Pull out each line of the records below that contains the word "help", copying each one unchanged.

#### Material for this task ####

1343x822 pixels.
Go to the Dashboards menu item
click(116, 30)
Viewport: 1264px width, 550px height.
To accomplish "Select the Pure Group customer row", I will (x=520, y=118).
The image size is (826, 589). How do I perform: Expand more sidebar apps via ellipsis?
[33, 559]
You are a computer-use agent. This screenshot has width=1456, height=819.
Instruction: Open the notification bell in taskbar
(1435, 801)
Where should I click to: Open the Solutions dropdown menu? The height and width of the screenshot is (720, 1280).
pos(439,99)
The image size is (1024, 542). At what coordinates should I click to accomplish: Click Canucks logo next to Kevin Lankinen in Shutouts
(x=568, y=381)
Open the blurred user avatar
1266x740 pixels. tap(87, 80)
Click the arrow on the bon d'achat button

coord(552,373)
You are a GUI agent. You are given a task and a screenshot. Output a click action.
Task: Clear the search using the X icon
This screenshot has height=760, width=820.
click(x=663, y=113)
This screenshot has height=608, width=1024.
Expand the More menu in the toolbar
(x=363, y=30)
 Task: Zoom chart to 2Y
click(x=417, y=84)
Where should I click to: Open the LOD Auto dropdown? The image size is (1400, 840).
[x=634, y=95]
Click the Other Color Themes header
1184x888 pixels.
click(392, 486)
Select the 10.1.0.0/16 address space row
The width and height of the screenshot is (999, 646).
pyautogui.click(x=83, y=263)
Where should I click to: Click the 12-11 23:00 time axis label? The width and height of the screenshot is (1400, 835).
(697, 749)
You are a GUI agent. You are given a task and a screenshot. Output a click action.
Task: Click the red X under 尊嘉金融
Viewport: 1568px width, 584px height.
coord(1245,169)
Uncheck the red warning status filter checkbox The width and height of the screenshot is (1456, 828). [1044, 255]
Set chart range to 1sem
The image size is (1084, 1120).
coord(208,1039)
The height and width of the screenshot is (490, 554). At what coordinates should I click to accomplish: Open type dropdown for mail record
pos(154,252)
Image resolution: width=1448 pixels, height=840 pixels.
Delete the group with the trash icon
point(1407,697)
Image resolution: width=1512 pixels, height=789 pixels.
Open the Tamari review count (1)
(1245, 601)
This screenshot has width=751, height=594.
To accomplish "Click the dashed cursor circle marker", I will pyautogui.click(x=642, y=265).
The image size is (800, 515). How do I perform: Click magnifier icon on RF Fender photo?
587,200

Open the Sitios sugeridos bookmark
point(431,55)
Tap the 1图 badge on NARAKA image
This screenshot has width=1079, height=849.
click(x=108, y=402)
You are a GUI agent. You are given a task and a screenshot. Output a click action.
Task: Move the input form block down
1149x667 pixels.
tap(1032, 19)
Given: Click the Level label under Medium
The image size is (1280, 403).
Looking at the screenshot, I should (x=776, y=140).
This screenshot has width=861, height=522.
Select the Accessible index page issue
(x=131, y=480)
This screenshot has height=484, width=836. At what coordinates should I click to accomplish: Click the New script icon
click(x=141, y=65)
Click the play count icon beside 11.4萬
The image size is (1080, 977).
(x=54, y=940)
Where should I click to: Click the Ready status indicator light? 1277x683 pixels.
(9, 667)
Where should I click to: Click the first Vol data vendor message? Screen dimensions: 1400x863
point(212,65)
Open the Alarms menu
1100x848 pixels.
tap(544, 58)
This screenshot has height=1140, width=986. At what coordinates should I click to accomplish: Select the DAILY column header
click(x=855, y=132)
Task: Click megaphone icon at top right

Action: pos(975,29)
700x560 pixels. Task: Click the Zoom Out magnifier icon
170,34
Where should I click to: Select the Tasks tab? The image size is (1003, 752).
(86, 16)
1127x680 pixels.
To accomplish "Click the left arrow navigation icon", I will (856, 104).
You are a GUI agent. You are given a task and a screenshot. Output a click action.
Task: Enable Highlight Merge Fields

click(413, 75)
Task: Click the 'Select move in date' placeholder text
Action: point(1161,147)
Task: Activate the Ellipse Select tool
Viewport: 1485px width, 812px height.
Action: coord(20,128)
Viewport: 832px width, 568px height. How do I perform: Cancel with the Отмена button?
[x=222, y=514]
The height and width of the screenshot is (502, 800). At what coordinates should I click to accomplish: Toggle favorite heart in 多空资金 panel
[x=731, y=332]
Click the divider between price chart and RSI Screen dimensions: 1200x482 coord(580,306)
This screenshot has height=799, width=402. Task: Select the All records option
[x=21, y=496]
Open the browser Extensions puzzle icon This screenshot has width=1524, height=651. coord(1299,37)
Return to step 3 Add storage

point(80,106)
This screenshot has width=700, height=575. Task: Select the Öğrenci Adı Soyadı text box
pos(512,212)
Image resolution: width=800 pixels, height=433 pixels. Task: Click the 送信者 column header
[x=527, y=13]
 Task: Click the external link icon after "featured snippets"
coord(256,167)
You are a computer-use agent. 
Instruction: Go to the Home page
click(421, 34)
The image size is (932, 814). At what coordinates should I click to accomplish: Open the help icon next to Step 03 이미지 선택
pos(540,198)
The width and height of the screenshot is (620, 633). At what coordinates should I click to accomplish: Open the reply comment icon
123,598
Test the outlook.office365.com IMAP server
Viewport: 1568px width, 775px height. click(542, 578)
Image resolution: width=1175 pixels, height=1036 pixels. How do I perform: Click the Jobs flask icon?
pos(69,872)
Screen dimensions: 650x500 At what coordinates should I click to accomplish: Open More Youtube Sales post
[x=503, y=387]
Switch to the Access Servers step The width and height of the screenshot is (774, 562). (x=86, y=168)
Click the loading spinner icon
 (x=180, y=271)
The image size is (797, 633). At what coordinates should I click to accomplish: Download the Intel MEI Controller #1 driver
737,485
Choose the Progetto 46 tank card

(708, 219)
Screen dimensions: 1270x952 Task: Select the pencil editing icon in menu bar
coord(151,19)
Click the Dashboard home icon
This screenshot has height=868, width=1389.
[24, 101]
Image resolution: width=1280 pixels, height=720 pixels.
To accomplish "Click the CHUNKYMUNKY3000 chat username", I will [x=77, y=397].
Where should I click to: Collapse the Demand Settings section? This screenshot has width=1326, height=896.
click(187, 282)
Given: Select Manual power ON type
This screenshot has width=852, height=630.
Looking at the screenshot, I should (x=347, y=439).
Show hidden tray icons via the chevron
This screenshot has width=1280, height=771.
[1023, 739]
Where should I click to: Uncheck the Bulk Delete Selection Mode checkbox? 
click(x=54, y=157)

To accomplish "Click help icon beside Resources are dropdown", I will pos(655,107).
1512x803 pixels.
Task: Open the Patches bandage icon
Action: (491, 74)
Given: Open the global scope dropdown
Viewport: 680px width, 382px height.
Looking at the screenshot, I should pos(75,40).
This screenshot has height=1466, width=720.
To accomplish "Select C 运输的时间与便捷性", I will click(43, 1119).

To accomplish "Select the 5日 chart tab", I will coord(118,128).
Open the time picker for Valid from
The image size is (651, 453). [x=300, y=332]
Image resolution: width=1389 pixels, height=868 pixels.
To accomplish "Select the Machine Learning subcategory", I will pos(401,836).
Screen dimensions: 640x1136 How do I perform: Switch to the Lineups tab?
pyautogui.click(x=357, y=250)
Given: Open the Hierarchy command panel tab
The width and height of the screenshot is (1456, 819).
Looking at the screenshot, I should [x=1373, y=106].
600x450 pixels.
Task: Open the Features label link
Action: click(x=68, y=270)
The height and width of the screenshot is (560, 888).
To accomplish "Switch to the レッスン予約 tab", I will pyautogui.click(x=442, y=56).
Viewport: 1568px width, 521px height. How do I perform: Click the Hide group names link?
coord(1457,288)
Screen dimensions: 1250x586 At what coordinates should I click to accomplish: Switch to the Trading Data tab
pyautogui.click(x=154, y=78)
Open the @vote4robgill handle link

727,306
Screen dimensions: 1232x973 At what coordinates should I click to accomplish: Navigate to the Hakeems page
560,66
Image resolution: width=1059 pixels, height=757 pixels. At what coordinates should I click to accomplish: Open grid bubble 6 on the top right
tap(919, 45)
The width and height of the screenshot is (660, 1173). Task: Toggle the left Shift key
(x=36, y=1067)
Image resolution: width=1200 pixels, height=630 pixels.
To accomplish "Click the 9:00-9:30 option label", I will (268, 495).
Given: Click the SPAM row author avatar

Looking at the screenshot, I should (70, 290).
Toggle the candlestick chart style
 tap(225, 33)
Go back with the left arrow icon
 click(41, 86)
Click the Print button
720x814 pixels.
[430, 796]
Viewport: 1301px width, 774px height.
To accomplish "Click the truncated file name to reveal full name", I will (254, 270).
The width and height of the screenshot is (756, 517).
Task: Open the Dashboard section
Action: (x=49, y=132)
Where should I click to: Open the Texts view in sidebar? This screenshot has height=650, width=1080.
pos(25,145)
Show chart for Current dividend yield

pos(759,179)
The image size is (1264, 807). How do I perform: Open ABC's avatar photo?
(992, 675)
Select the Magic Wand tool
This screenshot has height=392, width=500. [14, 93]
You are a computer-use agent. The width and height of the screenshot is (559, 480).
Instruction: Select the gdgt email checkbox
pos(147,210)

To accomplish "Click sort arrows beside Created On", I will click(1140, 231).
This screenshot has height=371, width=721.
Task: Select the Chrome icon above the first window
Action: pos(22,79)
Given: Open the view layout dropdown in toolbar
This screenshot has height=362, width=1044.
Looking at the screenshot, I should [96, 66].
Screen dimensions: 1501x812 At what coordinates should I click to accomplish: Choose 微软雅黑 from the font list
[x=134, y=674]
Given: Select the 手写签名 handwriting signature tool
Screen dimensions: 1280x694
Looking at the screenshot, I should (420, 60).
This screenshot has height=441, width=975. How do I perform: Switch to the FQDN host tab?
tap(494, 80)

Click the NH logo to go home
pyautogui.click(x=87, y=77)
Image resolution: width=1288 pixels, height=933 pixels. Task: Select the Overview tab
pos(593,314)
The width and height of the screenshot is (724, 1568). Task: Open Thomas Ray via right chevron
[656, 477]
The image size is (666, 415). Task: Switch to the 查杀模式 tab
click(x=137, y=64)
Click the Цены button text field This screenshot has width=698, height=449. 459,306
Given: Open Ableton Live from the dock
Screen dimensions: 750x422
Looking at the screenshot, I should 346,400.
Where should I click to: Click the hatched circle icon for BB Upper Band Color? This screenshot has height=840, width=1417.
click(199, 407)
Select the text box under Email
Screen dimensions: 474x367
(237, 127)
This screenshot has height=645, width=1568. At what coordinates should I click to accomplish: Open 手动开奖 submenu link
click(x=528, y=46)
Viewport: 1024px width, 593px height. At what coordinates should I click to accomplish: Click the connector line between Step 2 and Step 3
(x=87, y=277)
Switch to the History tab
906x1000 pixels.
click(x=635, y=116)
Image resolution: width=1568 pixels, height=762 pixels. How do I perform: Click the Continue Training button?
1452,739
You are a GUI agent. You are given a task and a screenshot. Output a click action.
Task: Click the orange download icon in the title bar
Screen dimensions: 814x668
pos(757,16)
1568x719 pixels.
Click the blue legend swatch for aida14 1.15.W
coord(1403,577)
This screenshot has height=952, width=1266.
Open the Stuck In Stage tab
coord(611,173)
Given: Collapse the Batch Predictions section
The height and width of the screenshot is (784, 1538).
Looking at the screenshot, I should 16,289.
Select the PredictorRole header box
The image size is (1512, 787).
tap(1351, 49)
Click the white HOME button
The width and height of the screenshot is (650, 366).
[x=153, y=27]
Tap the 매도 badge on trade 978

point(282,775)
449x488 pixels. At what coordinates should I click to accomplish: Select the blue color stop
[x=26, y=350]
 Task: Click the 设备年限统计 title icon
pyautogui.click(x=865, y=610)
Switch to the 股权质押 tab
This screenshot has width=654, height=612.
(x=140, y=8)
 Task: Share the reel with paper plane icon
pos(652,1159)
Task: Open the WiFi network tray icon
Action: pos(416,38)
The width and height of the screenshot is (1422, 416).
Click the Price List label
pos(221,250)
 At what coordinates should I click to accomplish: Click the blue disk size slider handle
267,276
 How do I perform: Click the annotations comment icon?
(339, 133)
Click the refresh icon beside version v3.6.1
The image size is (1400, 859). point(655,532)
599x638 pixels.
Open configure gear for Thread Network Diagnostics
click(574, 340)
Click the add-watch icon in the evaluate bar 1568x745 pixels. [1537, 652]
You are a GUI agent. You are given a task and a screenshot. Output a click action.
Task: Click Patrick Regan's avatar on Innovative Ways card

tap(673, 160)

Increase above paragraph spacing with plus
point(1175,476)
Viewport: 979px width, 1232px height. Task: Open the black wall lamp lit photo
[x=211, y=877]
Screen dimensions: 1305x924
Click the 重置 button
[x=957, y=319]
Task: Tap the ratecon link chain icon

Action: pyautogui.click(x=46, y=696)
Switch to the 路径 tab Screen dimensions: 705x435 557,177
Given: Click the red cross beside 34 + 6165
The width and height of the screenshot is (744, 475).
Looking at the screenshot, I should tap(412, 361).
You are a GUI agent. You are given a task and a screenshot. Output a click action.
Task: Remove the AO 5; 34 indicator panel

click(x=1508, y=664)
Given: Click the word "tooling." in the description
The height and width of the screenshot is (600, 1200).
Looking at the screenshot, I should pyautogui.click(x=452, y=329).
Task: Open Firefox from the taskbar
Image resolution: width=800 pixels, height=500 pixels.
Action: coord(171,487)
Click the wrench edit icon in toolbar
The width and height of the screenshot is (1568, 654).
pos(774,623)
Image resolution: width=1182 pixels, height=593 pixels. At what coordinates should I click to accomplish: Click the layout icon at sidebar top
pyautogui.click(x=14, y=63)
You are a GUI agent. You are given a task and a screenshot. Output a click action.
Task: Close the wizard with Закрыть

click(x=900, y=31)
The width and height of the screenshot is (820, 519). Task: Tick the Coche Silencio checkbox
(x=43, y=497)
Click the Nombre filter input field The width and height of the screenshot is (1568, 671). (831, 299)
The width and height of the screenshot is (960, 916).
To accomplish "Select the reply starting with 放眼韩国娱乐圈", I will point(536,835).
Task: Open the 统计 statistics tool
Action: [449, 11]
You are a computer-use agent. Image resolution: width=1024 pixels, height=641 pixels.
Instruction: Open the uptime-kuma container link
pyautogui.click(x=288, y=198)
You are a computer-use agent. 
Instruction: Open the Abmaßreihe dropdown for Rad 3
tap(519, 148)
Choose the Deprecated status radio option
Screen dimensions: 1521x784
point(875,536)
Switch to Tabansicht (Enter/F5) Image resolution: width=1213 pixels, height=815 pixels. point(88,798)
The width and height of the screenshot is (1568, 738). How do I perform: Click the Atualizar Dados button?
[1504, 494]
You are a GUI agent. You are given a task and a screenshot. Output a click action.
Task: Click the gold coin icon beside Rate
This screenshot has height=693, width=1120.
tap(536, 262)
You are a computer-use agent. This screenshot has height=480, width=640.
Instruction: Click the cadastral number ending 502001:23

####

Complete answer
The image size is (932, 814). At what coordinates should I click to accomplish: Open the help icon next to Step 03 이미지 선택
To accomplish "Click help icon beside Resources are dropdown", I will pos(655,107).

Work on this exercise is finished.